Only one stretch of the data below is needed. Output the lines from the one with "This screenshot has height=829, width=857." up to and including the one with "Open the Backup Agents tab", exactly as they stand.

Stored data
++++++++++
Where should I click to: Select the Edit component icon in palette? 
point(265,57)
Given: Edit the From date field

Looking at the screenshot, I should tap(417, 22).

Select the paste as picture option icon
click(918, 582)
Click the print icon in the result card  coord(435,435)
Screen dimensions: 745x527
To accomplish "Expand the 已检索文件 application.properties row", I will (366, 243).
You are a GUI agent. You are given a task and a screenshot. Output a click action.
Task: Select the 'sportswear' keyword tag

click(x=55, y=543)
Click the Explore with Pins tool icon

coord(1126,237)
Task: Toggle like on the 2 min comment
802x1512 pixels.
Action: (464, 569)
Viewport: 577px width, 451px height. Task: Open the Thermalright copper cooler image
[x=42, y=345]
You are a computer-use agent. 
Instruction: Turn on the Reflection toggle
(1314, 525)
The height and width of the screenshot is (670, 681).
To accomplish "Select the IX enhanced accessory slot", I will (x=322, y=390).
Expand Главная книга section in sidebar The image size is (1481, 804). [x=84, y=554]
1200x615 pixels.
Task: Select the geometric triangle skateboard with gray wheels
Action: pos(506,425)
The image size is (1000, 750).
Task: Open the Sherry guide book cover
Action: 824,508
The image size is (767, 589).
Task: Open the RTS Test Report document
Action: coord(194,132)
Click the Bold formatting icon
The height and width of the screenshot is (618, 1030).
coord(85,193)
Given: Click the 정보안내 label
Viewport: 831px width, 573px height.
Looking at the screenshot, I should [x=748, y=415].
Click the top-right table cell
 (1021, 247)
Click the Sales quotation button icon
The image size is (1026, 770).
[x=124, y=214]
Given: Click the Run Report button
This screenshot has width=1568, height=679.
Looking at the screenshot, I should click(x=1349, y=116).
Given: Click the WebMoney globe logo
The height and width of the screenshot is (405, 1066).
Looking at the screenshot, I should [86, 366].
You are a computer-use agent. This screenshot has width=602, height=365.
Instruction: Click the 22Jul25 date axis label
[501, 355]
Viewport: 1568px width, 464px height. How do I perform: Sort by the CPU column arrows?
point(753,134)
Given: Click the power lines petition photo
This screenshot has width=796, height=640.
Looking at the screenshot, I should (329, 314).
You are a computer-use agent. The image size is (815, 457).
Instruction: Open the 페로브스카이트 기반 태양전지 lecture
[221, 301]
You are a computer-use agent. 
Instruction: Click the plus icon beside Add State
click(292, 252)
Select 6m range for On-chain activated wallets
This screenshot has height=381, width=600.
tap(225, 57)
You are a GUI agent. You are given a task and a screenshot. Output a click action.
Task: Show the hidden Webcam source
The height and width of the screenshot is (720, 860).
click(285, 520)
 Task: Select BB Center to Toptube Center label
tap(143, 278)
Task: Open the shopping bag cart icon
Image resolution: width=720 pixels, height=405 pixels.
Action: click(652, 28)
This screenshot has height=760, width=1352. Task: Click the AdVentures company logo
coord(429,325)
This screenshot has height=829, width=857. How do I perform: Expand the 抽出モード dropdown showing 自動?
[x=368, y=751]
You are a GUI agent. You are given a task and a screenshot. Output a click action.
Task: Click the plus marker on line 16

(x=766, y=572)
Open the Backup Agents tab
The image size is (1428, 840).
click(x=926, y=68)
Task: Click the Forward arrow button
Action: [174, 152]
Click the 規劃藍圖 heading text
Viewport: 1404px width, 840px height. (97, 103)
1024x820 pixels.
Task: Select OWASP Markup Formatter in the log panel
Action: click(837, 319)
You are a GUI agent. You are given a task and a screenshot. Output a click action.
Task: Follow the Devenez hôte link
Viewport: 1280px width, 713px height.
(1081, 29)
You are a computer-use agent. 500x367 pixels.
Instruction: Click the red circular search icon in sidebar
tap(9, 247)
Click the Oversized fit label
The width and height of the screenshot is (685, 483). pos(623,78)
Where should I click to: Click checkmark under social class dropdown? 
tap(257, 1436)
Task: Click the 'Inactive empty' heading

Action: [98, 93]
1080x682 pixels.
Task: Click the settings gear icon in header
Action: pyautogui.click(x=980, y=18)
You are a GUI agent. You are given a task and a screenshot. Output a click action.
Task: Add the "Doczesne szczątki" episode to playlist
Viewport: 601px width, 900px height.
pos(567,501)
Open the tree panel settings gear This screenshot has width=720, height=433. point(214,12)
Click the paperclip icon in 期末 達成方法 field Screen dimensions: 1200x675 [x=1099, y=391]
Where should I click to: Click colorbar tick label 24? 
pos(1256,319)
++++++++++
▶ **Exercise answer**:
This screenshot has height=829, width=857. How do I perform: Expand the 抽出モード dropdown showing 自動?
[x=368, y=751]
You are a GUI agent. You are given a task and a screenshot. Output a click action.
Task: Click the plus marker on line 16

(x=766, y=572)
Open the Backup Agents tab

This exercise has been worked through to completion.